Hong Kong’s flag carrier will issue new shares as part of the plan which will see the authorities taking up two “observer” boardroom seats in an unprecedented shake-up that will empower it to have a direct say in how the airline is run, sources have told the Post.

Emerging as a “white knight”, the government will offer a loan to be paid back in the future and, more controversially, it will take a stake in the airline without seeking full boardroom status. Instead, it will have the “two observers” on the board, industry sources revealed.

Trading was suspended on Tuesday morning while the city’s leader, Carrie Lam Cheng Yuet-ngor, met with the Executive Council, her de facto cabinet, to get final approval of a package that is expected to be announced later on Tuesday.

Cathay Pacific is now majority-owned by the Swire Group with a 45 per cent stake, and Air China with 29.99 per cent. The restructuring is well above the airline’s market capitalisation which stands at HK$34.6 billion.


The International Air Transport Association said the industry supported some 330,000 jobs in the city.

Sources said the government decided to offer the rescue package given the importance of maintaining Hong Kong’s status as a regional aviation hub, and taking into account the hard-earned aviation rights, and important routes and flights, Cathay enjoyed and provided to residents and international passengers alike.

Cathay has control of approximately 50 per cent of runway slots at Hong Kong International Airport and has grown to become one of Asia’s biggest international airlines and the fifth largest air cargo carrier globally. It is now the only local airline to offer a full range of long-haul flights.

It has grown to operate 238 aircraft and carried 35.2 million passengers last year. Half of the airline’s HK$107 billion revenue last year came from Hong Kong and mainland China.

The two observers will not have voting rights on the board but would have a say on major decisions that affect the public’s interests.

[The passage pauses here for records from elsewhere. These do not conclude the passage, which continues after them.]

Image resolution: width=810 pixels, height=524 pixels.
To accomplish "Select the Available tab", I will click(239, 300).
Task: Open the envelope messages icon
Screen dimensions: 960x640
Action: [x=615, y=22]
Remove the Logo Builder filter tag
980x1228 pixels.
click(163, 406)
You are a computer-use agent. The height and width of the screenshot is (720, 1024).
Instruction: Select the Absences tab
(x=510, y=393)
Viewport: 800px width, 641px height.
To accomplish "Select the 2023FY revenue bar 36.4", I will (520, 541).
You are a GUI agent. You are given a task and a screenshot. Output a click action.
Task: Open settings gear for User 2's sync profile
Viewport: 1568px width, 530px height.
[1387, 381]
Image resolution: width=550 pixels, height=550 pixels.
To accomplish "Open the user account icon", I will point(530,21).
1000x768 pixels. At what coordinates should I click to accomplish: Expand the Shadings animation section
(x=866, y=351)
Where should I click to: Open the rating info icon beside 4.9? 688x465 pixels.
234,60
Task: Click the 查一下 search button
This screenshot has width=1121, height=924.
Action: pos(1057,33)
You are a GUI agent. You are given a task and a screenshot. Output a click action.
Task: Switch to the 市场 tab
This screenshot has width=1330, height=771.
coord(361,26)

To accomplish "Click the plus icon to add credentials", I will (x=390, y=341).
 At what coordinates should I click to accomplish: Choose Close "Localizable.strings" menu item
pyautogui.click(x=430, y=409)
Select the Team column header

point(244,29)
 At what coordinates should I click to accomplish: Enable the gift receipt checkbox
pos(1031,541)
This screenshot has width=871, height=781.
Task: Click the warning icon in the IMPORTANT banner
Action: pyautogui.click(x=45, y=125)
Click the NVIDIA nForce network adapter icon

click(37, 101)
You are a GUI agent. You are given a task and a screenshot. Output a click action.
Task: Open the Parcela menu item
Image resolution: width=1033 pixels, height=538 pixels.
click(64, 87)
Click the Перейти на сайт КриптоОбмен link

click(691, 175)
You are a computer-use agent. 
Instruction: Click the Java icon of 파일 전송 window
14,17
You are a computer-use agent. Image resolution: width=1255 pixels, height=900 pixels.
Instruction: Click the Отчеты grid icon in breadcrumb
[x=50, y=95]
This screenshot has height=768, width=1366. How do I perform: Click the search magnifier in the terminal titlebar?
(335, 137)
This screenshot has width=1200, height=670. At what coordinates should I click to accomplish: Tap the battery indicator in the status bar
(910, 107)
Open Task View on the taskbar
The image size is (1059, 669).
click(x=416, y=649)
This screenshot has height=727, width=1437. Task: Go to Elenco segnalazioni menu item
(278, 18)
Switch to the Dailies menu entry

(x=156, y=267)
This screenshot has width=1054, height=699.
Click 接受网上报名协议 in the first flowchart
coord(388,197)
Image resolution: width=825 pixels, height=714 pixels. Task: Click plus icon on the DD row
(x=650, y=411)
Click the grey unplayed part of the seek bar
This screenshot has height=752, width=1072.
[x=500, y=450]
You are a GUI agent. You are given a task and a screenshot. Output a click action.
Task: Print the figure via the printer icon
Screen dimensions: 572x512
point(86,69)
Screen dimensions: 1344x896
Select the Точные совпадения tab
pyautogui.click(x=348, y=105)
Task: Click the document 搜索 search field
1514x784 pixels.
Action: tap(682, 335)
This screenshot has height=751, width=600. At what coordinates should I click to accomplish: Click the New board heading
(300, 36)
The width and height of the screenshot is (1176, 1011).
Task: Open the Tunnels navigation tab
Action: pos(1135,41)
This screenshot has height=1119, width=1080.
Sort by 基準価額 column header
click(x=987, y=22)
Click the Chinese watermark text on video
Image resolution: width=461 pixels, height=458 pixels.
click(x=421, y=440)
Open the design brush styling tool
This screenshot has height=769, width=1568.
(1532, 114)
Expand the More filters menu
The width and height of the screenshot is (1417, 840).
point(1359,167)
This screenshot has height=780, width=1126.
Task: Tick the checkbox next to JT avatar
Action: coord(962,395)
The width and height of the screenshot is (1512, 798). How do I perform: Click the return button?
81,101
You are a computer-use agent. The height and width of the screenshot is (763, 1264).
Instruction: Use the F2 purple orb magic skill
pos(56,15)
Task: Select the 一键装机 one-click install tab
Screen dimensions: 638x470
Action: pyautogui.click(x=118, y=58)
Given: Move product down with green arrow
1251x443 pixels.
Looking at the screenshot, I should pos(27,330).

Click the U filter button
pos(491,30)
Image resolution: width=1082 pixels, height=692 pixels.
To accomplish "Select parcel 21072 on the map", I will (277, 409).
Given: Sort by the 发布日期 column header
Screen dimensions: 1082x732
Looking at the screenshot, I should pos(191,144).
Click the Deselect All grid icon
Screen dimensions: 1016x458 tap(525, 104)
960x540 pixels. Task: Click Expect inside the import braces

This could range from not allowing massive lay-offs at the airline, which employs 33,000 staff, to ensuring company values would be in line with the city administration’s own emphasis on the “one country, two systems” principle of governance.

At the height of the political unrest last year, Cathay had become embroiled in controversy as employees found themselves in a number of high-profile protest-related incidents.

The airline came under intense scrutiny from China’s civil aviation authority and sweeping changes followed soon after among top management, including the resignations of CEO Rupert Hogg and his deputy Paul Loo Kar-pui, and later the retirement of long-time chairman John Slosar.

Sources told the Post Cathay had tried to secure loans from the private equity market but could not get bidders, given the political sensitivities surrounding its ownership.The coronavirus pandemic has forced airlines across the world to boost their cash position or seek government bailouts to survive the crippling collapse in air travel.Cathay Pacific lost HK$4.5 billion in the first four months of 2020 through the pandemic, and on March 11 it had HK$20 billion in unrestricted liquidity going into the Covid-19 crisis.

To date, Cathay Pacific has offered little guidance about its funding needs, but described the financial outlook as “very bleak” in mid-May.

Other governments have lined up to come to the aid of ailing airlines in recent months.

Notably, Lufthansa Group is set to get US$12.3 billion from the governments of its national airlines in Germany, Switzerland, Belgium and Austria, which includes US$9.8 billion from Berlin.

The German government will get a 20 per cent stake and two boardroom seats filled by independent experts. Lufthansa has to give up some runway slots and fly more environmentally friendly as part of the deal.

US carriers have also benefitted from a US$50 billion bailout, while other airlines in the region have filed for bankruptcy including Latam, South America’s biggest carrier.